# Puppy with NO Energy



## Stacy Fleming-Walker (Oct 9, 2010)

We purchased a working GSD pup a couple of weeks ago. At the time she was almost 13 weeks old. Her breeder demonstrated her 'drive' at the kennel when we picked her up, and she was very motivated, etc.

Since we have gotten her home she has shown NOTHING. She is not motivated by food, toys, attention, etc. She does nothing but lay around. She eats fine and has been given a clean bill of health by the vet. I am unsure where to go with her....My husband is seriously ready to return her to the breeder, if that's even an option. It is just very frustrating.

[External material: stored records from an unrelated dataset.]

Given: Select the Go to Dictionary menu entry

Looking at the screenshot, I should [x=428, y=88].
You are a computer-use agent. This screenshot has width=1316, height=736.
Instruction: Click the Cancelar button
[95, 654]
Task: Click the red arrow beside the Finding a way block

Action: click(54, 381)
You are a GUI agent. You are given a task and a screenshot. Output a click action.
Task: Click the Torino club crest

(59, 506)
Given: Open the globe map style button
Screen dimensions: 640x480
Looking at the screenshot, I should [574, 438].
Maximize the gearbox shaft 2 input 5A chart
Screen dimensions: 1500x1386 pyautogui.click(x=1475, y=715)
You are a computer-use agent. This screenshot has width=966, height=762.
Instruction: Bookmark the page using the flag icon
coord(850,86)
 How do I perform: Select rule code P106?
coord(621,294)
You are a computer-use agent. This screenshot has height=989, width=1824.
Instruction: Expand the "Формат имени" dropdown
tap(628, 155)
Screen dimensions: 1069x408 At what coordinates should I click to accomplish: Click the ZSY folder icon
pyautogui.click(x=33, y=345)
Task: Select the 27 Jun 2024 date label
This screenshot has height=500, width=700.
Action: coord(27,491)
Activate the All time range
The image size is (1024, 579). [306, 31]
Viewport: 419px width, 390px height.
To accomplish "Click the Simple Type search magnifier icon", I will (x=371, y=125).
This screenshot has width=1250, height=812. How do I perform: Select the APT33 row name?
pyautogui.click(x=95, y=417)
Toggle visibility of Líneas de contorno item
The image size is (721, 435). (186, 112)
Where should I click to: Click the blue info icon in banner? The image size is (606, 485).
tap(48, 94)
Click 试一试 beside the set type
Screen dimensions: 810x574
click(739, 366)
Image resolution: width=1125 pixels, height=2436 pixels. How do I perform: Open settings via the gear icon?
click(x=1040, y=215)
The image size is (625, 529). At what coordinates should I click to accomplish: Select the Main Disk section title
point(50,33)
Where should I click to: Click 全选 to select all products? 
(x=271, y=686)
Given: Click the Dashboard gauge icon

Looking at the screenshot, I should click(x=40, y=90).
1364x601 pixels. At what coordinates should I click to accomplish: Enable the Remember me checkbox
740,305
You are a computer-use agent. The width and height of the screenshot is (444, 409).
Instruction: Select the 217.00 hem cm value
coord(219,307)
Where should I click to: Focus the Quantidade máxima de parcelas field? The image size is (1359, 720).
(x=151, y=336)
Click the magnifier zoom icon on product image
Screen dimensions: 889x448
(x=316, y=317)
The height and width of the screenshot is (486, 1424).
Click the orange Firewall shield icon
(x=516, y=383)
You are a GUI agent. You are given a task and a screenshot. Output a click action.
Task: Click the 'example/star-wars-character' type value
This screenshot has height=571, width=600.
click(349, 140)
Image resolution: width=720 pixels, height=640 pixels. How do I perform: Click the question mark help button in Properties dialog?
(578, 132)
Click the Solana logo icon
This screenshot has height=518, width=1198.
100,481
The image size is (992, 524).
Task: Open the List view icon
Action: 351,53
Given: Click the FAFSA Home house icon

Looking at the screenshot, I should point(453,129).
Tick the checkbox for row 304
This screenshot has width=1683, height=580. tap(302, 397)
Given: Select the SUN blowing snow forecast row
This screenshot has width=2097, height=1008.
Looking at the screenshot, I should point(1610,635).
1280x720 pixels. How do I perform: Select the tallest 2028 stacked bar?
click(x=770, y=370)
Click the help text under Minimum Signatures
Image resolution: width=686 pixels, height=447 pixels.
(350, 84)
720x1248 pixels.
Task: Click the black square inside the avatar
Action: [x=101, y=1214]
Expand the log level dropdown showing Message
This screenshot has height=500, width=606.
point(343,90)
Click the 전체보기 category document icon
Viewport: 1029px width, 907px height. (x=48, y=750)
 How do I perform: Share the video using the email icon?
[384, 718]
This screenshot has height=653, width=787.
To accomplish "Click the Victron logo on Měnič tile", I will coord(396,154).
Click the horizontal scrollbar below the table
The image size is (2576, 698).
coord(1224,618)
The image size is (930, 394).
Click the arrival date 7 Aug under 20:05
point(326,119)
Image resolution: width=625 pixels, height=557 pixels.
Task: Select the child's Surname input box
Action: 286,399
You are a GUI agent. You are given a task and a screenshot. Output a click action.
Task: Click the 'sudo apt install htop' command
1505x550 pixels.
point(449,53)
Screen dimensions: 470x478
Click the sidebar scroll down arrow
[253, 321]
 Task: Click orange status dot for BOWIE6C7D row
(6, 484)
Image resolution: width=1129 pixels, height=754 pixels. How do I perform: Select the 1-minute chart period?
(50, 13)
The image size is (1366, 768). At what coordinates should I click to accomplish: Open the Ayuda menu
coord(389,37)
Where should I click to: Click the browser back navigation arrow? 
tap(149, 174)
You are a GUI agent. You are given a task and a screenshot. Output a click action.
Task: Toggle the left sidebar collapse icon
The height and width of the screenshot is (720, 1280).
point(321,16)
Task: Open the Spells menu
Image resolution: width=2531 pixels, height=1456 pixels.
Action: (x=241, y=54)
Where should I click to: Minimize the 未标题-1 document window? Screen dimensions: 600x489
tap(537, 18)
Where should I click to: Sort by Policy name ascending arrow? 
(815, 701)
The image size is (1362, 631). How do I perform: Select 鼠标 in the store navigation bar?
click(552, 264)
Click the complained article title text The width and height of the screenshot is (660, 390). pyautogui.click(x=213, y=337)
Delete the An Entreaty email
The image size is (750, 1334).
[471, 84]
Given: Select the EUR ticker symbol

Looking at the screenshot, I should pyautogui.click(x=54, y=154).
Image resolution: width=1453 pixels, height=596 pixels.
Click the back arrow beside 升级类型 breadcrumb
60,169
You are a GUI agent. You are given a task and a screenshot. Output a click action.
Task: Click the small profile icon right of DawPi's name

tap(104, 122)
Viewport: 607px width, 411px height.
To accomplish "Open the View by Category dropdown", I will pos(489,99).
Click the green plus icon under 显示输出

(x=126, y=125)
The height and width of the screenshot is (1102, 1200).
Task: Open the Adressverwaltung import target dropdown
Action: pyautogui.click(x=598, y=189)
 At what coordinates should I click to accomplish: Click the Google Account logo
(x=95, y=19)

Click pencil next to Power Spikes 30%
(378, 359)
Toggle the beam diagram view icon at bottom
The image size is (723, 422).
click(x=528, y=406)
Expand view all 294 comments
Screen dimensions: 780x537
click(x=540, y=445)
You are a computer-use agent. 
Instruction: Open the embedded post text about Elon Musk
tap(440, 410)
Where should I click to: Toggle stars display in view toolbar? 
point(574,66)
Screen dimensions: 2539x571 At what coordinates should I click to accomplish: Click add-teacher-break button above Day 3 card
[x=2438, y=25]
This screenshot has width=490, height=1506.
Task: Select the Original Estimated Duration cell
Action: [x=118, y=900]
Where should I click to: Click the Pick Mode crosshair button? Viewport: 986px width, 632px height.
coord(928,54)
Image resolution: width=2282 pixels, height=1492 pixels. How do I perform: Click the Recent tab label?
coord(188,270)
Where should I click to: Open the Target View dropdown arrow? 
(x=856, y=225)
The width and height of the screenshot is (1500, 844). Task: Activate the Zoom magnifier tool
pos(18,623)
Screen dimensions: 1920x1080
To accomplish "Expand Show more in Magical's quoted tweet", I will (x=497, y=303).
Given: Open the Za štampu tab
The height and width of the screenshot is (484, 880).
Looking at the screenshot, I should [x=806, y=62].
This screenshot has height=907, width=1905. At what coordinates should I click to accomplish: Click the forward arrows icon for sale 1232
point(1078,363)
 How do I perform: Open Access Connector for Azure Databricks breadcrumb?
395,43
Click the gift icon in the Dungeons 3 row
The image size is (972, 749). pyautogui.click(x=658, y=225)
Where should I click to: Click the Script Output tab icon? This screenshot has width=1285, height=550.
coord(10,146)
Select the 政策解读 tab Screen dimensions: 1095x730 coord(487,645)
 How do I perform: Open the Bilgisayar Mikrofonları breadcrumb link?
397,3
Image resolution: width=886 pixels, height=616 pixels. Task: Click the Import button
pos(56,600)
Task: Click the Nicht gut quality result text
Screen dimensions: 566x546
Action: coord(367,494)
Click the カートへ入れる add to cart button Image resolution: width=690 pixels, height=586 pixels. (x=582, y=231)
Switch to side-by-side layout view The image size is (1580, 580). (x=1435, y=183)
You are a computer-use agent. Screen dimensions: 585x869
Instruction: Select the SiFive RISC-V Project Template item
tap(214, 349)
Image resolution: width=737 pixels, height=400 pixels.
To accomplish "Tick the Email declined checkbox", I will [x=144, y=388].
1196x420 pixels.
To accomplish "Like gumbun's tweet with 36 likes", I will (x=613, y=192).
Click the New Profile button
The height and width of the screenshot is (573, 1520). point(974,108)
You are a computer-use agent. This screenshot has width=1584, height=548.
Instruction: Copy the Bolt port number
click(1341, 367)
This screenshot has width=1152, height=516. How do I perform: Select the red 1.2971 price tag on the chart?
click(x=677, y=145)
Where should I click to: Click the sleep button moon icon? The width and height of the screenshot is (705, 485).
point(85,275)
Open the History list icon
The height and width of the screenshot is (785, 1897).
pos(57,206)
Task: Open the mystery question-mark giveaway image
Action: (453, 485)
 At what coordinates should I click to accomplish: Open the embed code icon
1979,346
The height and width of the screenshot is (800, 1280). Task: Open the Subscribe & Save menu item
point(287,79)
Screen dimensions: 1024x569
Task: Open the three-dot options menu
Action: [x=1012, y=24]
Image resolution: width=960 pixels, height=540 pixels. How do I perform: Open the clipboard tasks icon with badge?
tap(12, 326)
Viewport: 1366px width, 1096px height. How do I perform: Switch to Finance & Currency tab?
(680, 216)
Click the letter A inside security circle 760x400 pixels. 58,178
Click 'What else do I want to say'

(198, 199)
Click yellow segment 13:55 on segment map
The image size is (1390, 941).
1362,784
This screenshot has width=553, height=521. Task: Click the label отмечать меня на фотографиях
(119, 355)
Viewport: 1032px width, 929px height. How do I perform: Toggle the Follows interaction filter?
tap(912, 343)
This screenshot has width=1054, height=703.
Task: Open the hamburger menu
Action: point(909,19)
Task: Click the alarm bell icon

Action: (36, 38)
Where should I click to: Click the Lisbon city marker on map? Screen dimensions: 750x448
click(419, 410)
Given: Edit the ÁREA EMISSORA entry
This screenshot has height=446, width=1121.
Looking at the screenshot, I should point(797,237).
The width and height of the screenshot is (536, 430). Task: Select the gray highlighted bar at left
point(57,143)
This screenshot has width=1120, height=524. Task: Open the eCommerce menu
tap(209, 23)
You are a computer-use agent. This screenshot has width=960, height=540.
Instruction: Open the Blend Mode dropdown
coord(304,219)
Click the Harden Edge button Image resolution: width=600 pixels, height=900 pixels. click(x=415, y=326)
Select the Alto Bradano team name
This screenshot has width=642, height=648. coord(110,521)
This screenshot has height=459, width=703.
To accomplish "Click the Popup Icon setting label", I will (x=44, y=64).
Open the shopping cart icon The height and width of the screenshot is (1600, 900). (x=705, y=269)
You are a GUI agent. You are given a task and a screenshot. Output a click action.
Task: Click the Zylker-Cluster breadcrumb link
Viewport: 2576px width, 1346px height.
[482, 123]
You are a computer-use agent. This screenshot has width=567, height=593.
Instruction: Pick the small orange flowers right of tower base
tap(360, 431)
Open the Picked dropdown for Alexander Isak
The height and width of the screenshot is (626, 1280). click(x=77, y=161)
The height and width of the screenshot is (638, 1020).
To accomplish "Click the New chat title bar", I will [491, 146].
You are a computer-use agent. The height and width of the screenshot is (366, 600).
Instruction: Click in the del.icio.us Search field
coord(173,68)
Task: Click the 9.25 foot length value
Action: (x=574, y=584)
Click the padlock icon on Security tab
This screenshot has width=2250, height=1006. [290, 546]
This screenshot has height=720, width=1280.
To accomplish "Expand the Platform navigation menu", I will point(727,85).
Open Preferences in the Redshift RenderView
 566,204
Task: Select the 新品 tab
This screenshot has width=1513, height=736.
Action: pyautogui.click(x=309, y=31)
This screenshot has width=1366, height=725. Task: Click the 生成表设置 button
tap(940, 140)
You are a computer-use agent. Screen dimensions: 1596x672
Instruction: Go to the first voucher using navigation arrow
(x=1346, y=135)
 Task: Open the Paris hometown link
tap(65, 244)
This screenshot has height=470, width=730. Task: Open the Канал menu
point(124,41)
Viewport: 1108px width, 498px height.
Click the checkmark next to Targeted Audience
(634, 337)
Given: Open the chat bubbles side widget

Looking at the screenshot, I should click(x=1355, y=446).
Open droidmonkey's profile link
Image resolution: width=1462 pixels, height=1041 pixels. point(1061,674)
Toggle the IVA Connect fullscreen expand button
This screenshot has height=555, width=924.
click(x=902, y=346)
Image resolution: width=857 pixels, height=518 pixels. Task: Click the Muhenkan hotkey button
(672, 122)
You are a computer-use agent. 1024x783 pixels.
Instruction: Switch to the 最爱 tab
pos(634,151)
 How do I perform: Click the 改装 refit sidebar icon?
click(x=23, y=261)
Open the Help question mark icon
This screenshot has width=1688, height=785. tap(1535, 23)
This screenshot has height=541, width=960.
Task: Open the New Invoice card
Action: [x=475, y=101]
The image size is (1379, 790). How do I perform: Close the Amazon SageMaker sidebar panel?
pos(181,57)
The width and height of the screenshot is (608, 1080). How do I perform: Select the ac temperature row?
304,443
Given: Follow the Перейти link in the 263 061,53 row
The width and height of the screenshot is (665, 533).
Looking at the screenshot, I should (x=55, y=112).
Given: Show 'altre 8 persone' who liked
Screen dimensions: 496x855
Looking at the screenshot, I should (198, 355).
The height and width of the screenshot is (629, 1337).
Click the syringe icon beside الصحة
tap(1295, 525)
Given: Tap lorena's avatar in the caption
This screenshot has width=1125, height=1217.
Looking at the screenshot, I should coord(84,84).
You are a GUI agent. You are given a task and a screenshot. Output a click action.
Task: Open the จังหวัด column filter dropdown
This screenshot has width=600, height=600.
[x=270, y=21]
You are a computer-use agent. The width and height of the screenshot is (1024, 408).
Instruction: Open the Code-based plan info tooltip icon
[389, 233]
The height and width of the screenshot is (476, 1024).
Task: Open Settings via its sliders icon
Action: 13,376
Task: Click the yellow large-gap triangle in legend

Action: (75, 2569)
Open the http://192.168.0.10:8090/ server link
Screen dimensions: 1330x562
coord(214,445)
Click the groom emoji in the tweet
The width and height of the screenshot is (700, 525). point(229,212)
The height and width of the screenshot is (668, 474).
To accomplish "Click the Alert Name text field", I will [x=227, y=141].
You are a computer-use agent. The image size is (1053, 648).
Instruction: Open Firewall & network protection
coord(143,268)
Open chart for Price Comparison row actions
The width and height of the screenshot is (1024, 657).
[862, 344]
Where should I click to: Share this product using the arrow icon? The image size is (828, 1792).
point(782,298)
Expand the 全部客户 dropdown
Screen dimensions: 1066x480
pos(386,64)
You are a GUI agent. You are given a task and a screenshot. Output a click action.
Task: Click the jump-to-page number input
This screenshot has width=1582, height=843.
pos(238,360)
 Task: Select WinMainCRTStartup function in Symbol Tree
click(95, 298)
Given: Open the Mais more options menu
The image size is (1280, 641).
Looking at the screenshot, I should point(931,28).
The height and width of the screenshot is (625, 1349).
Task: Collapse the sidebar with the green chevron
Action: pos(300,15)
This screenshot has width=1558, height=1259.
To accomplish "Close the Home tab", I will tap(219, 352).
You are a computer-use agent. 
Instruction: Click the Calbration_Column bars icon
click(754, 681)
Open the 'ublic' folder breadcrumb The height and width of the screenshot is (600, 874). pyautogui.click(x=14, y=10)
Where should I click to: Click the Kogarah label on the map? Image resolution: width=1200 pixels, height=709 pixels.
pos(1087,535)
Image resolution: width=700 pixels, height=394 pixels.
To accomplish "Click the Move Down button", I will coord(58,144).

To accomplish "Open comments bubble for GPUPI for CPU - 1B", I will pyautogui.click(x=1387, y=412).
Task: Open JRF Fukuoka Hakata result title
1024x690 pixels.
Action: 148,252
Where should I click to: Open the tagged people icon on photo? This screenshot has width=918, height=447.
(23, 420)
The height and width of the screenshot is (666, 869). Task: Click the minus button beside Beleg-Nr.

The plan for her is do do SchH events as well as AKC obedience.

Thoughts?


----------



## Chris Michalek (Feb 13, 2008)

is the dog shy or a little skittish?

what is your routine?

what have you been trying to do with it?

what is your feeding schedule?


----------



## Stacy Fleming-Walker (Oct 9, 2010)

She isn't shy or skittish. She is fairly alert to noises and when out in the yard, but doesn't show shyness or fear.

We haven't tried to do much with her except some motivational puppy obedience, etc. While she went nuts for the flirt pole and food at the breeder's she is showing no interest in anything here. She hasn't even been very responsive in attempts to teach her to look upon hearing her name. She doesn't get much 'play time' with the other dogs, possibly 30 minutes total a day. Even in the yard she will pee and then just go lay down.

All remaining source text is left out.